Robin Joy Shahar v. Michael J. Bowers, Individually and Thurbert E. Baker, in His Official Capacity as Attorney General of the State of Georgia

*215BIRCH and BARKETT, Circuit Judges, and GODBOLD, Senior Circuit Judge,

dissenting:

Motion to Supplement the Record or for a Remand to Do So:

We dissent from the court’s denial of Sha-har’s motion to supplement the record. Bowers’ public statement is relevant to whether his asserted fear of adverse public reaction to perceived sexual misconduct of persons in the Georgia Department of Law was a bona fide reason for terminating Sha-har and to whether he acted as a non-dis-eriminatory decisionmaker in the Shahar matter.

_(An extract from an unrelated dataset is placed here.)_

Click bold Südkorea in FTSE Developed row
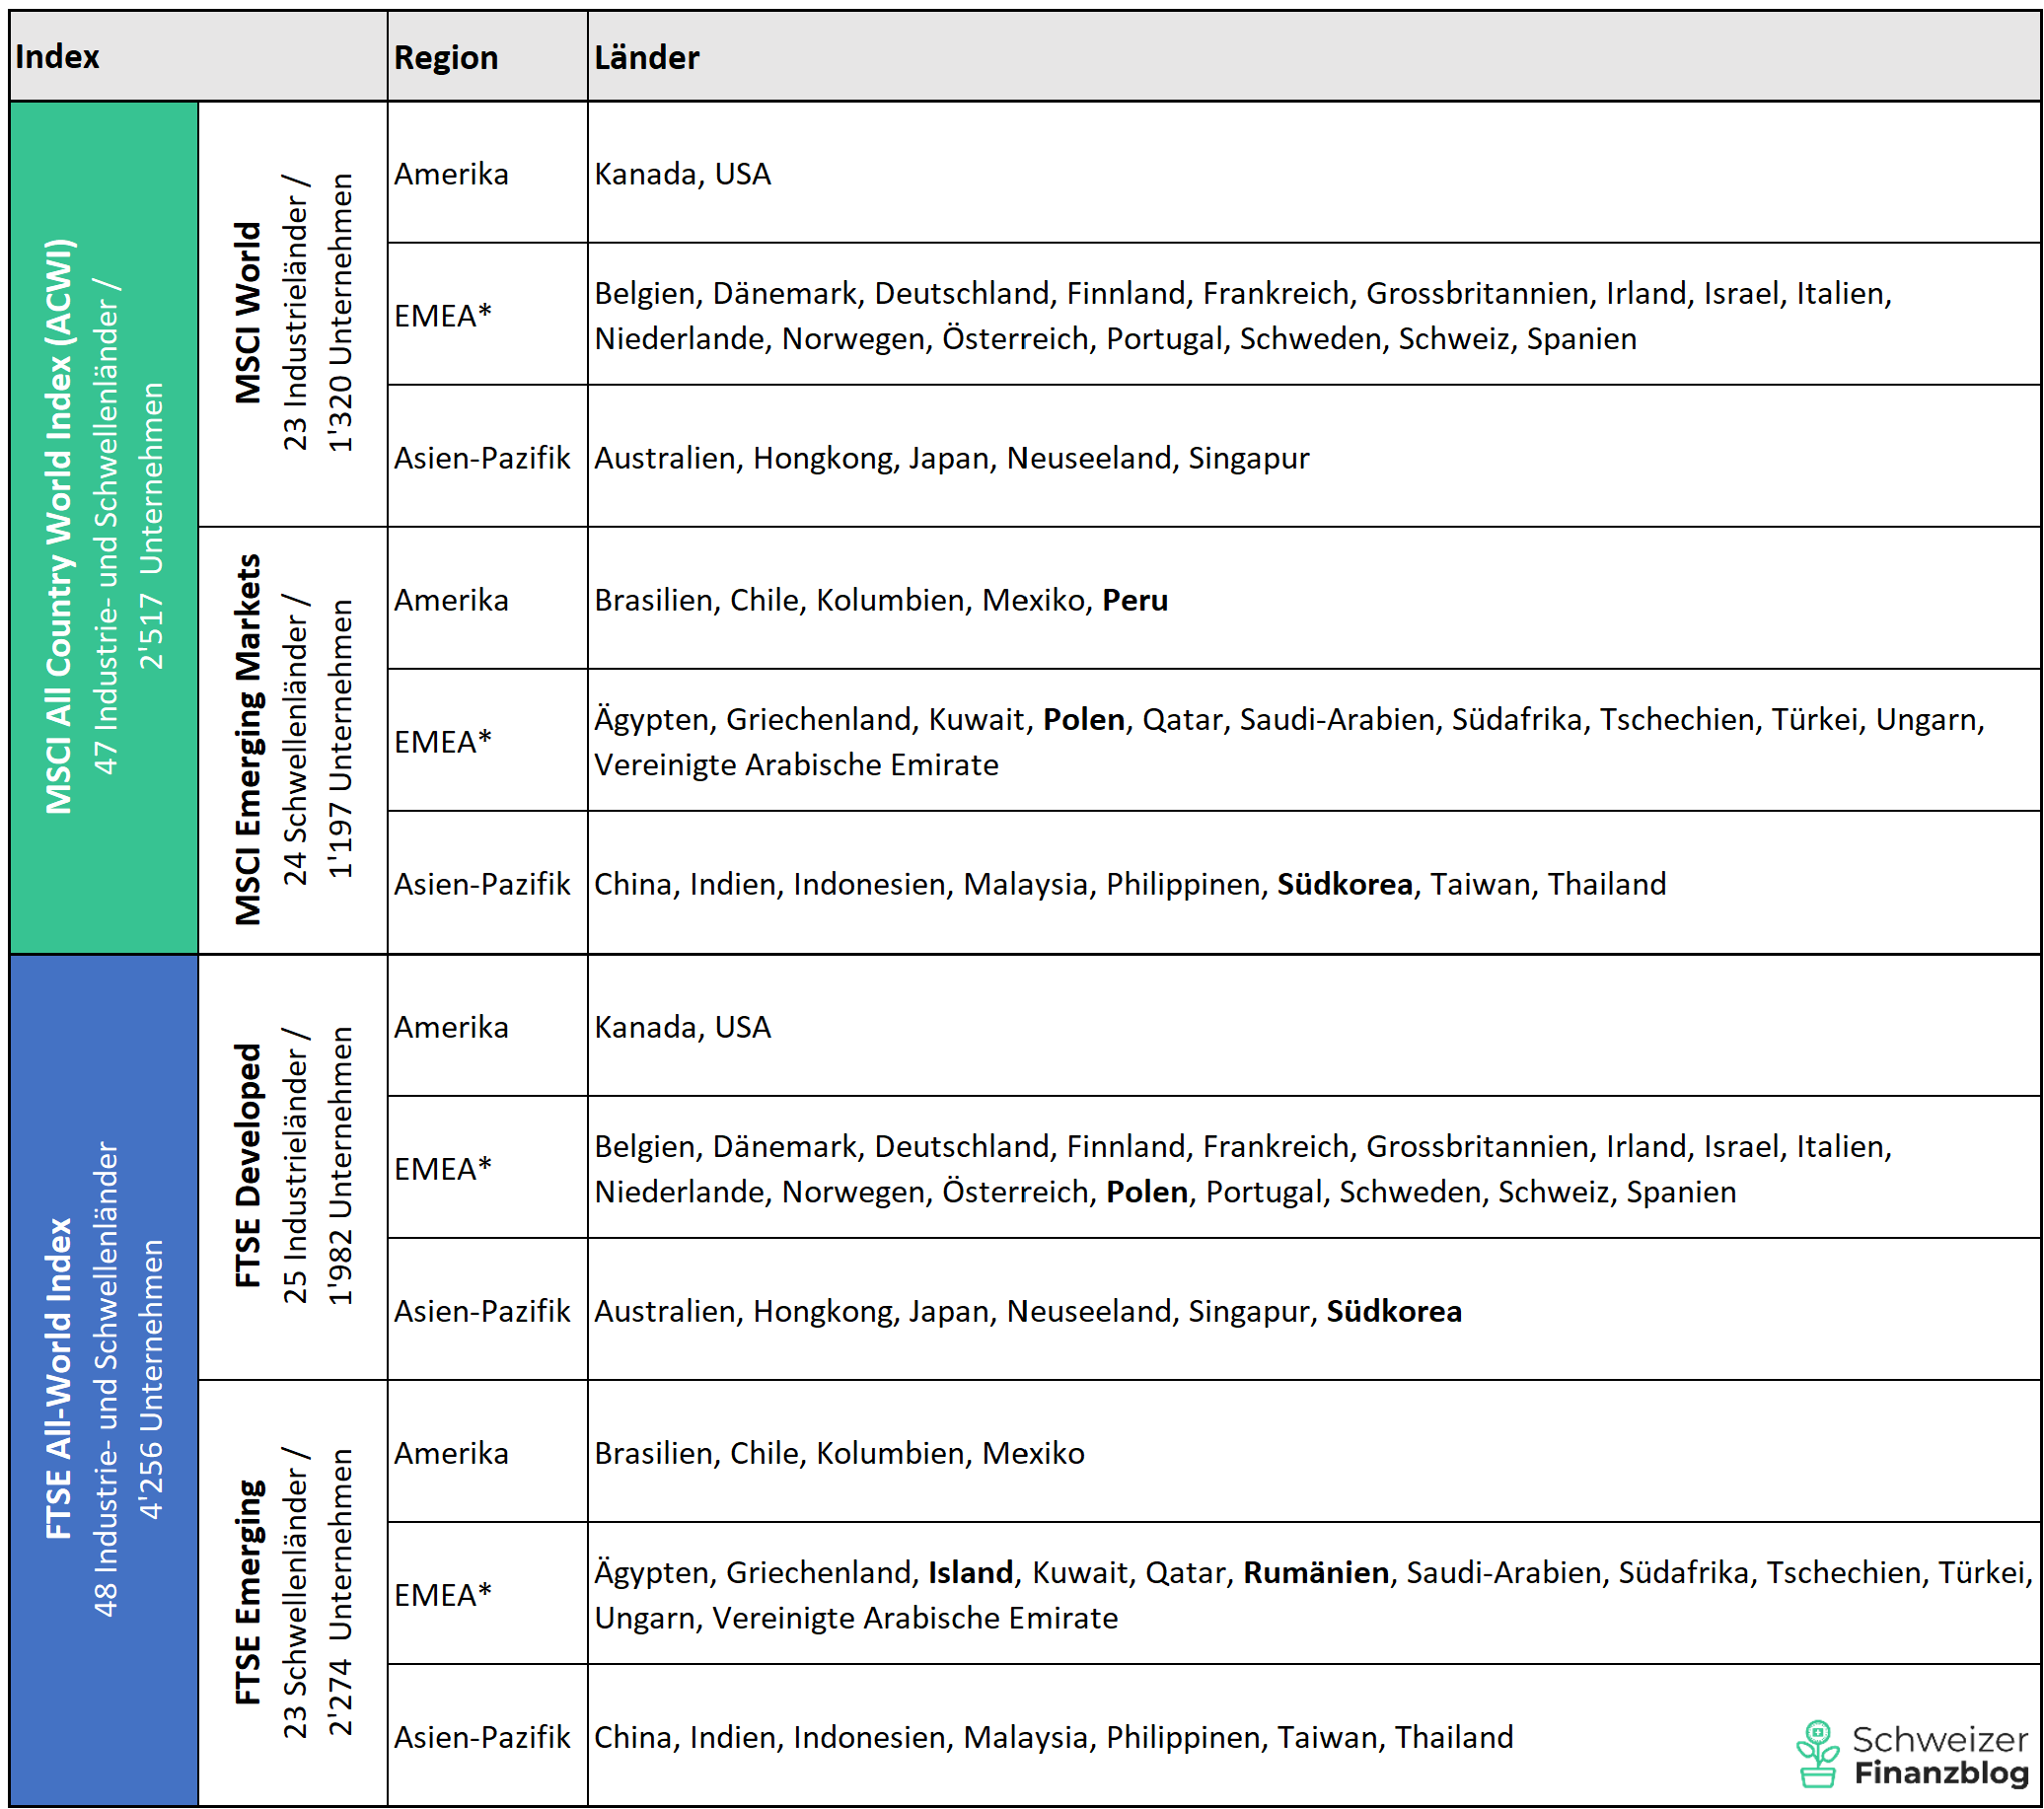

Failure to seek discovery at the trial level is no bar to supplementing the record. The inquiry at the trial court stage concerned policy relating to employees of the Department, not the conduct of Bowers himself as head of the Department or his capacity as a decisionmaker concerning Shahar. Moreover, the discovery “agreement”1 below is irrelevant to this motion to supplement. Shahar does not ask that she somehow be allowed to pursue discovery in contravention of the agreement. Bowers admitted publicly certain facts less than one week after the decision of the en banc court was published. The ease is still open in view of the fact that it is subject to a petition for rehearing. See Fed. R.App. P. 40. Shahar asks that the court supplement the record with Bowers’ admission. We see no difference between this situation and one in which Bowers would have made his admission before the en banc decision issued. Surely, at that stage, Sha-har’s failure to pursue the new information below would have worked no bar to supplementing the record.

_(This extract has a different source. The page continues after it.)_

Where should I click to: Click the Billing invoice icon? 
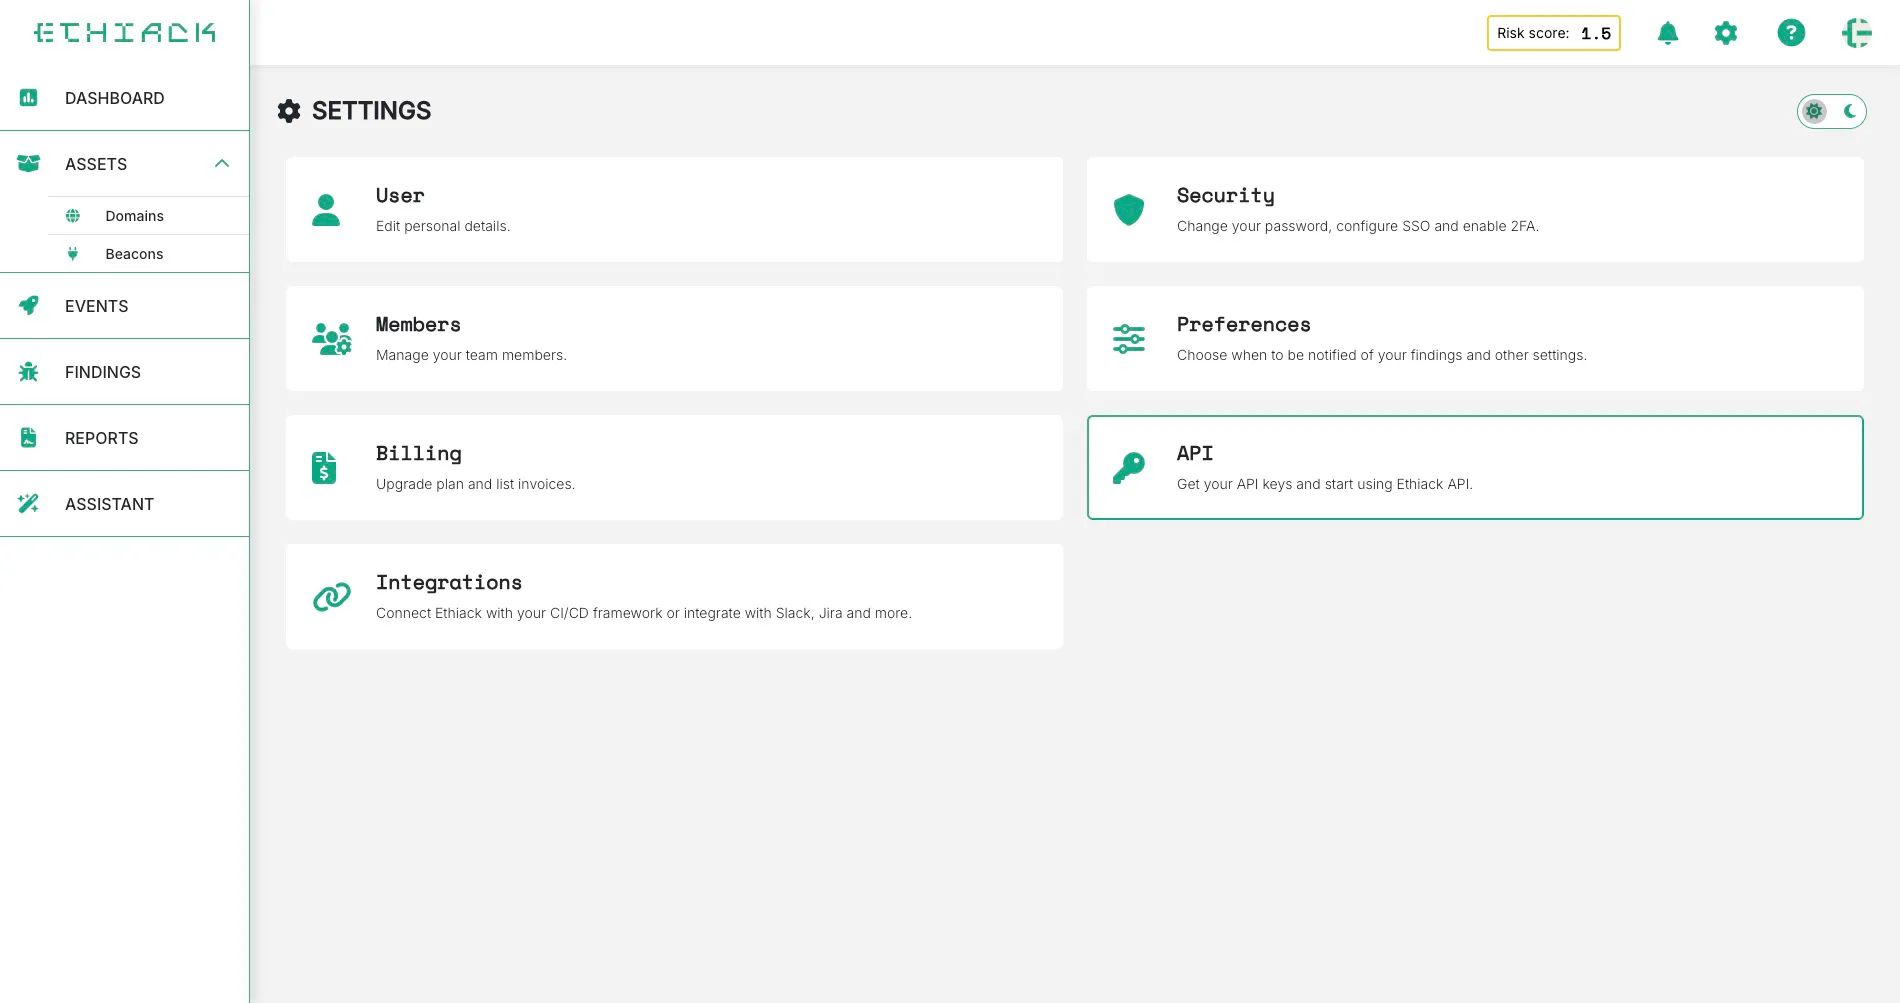pyautogui.click(x=323, y=466)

The majority contends that the equities weigh against granting Shahar’s request to supplement the record at this late stage because she failed to discover in the district court the information about Bowers’ affair. We submit that the majority, in balancing the equities, also should have considered the fact that Bowers waited until a few days after its decision issued before he made the information public. This timing, to say the least, is suspicious; especially considering that, despite his discovery agreement with Shahar, Bowers was able to argue in this court “issues of public perception and of appearances on the matter of sodomy and []married[] homosexuals in general.” Majority Order at 3 n.l. Not only was Bowers able to argue that point, but he also was able to argue that Shahar could not function as a trustworthy member of his staff because she likely had a conflict of interest with respect to Georgia’s sodomy laws. Considering that Bowers admits that, perhaps at the very time he fired Shahar, he also was breaking Georgia’s adultery and fornication laws, his justification is entitled to no weight. At the very least, Bowers’ justification evinces discrimination against Shahar solely on the basis of her status as a homosexual, since Bowers did not make the same assumption about conflict of interest with respect to himself or other lawyers in his department. See Shahar v. Bowers, 114 F.3d 1097, 1128-29 & nn.6-7 (11th Cir.1997) (Birch, J., dissenting).

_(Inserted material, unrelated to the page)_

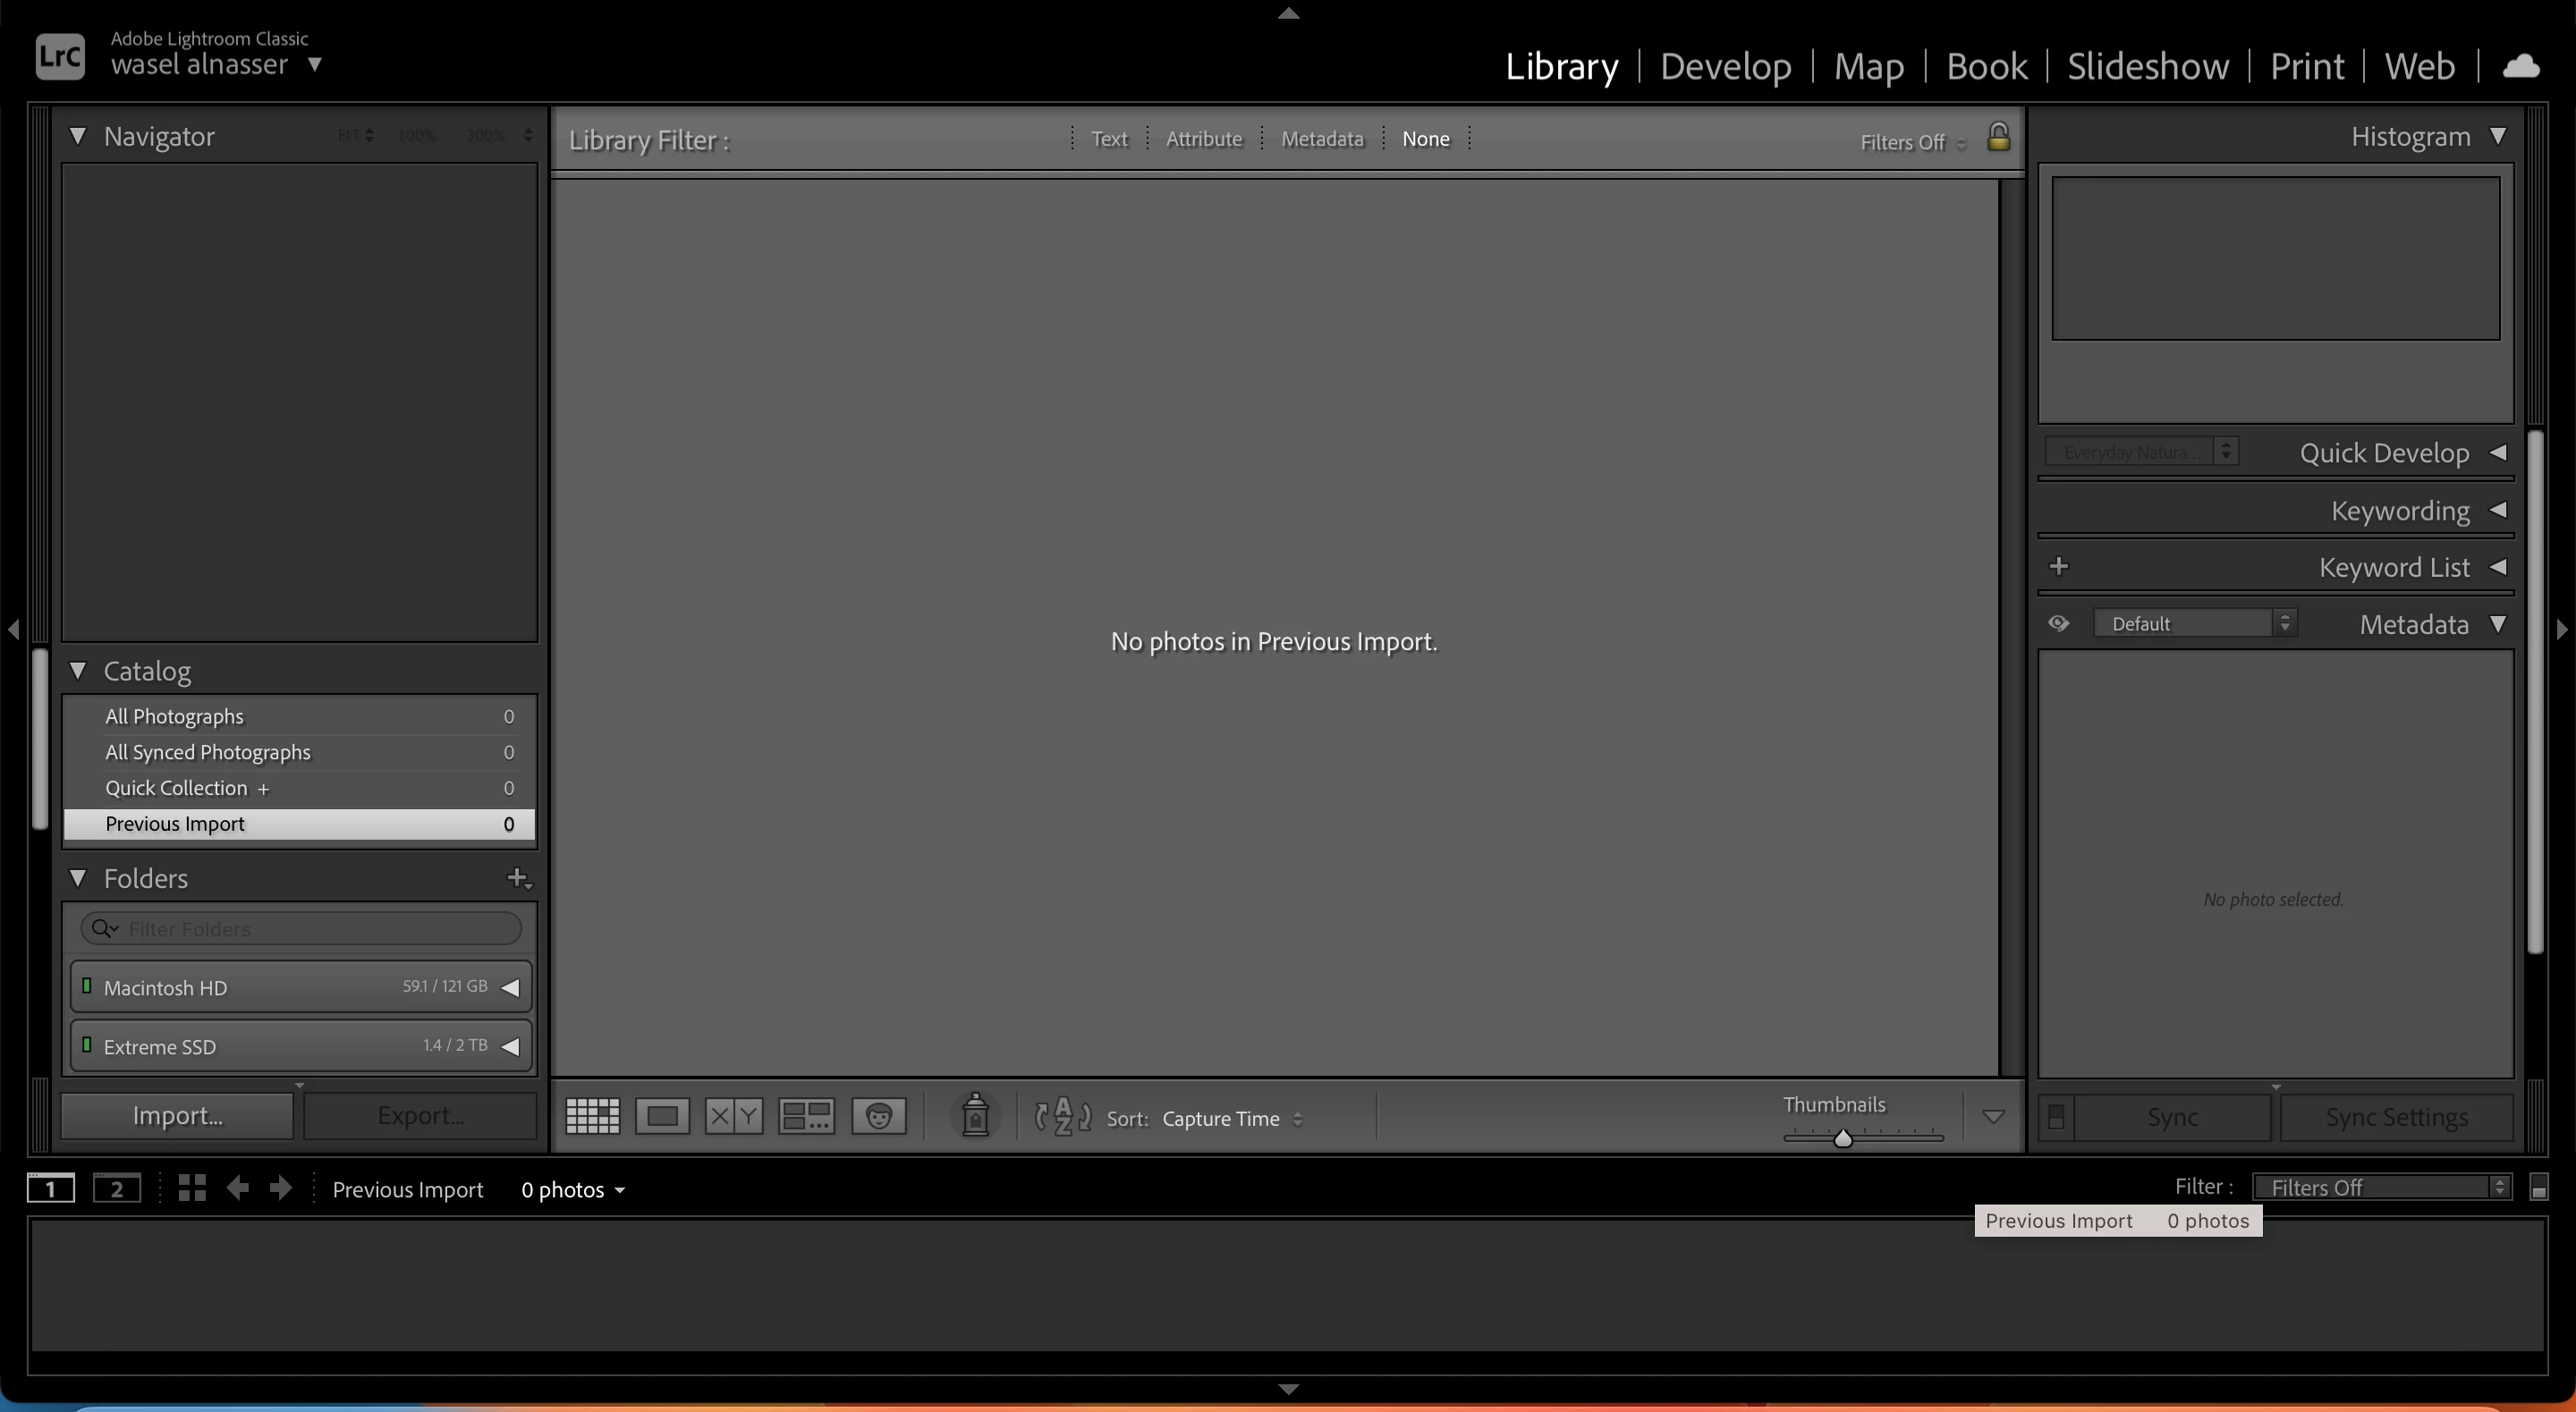Viewport: 2576px width, 1412px height.
Task: Select the Painter spray can tool
Action: 975,1116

Judicial notice is obviously appropriate. The “newspaper account” was not a reporter’s conclusion or a statement by a third party; it was a statement by Bowers admitting his conduct and asking forgiveness for it. The statement was made through Bowers’ political campaign headquarters and was published nationwide by newspapers, radio, television, and magazines of national circulation. Surely, this court can know the content of a statement that is relevant, accurate because made by Bowers himself, and known to millions. Moreover, in light of the fact that “Attorney General Baker and Bowers have no objection to the Court’s including the proffered information in the record of this case,” Response of Attorney General Thur-bert E. Baker and Former Attorney General Michael J. Bowers to Appellant’s Motion to Supplement the Record or for a Remand to Do So at 7, we fail to see why the court refuses to do so.

*216 Petition for Rehearing:

We dissent from the court’s denial of Sha-har’s petition for rehearing.

. The record shows that the alleged agreement was never executed by the parties. We assume that there was an agreement to limit discovery for the purpose of this motion.